The Politics of Succession - "Succession is all but overtly inspired by the Murdoch family, whose multi-continental media empire played a crucial role in making Donald Trump's presidency possible."
The members of the Roy family... are all competing over the same prize: the chairmanship of the Waystar-Royco media empire, whose crown jewel is the Fox News stand-in ATN, which features a white nationalist in prime time and offers a platform to climate deniers. Because we are concerned with these and a handful of other characters in Logan’s inner circle, we rarely question the prize itself, which is valued in the billions but which the country, and indeed the planet, would surely be better off without. The same could be said about the people fighting over it, every last one of whom is greedy, selfish, and pitiful. America may not deserve Waystar-Royco or any of the Roys, but somehow a case can be made for any of the Roys deserving Waystar-Royco, and vice versa.

This is a show in which the One Percent owns everything, mostly by dint of inheritance or marriage.
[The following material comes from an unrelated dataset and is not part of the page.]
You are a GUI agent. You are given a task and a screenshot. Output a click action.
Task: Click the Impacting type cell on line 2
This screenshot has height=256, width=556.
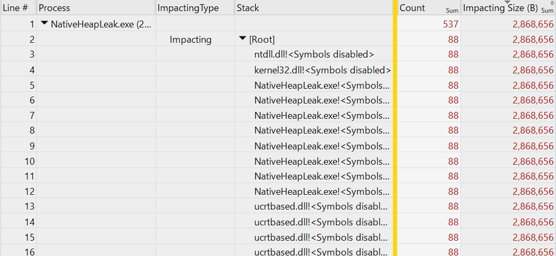190,40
But Succession refuses to indulge the meritocratic fantasy that inequality is fine as long as the winners are the smartest, hardest-working people. Most of the Roys are plenty smart—as are the non-Roys, such as Gerri (J. Smith-Cameron) or Rhea (Holly Hunter) with a shot at the title—and all of them work plenty hard, insofar as ruthlessly undermining one another can be considered work. Logan, in any case, is self-made. The problem with Waystar-Royco isn’t so much that one of Logan’s kids might get to inherit it as that it exists at all...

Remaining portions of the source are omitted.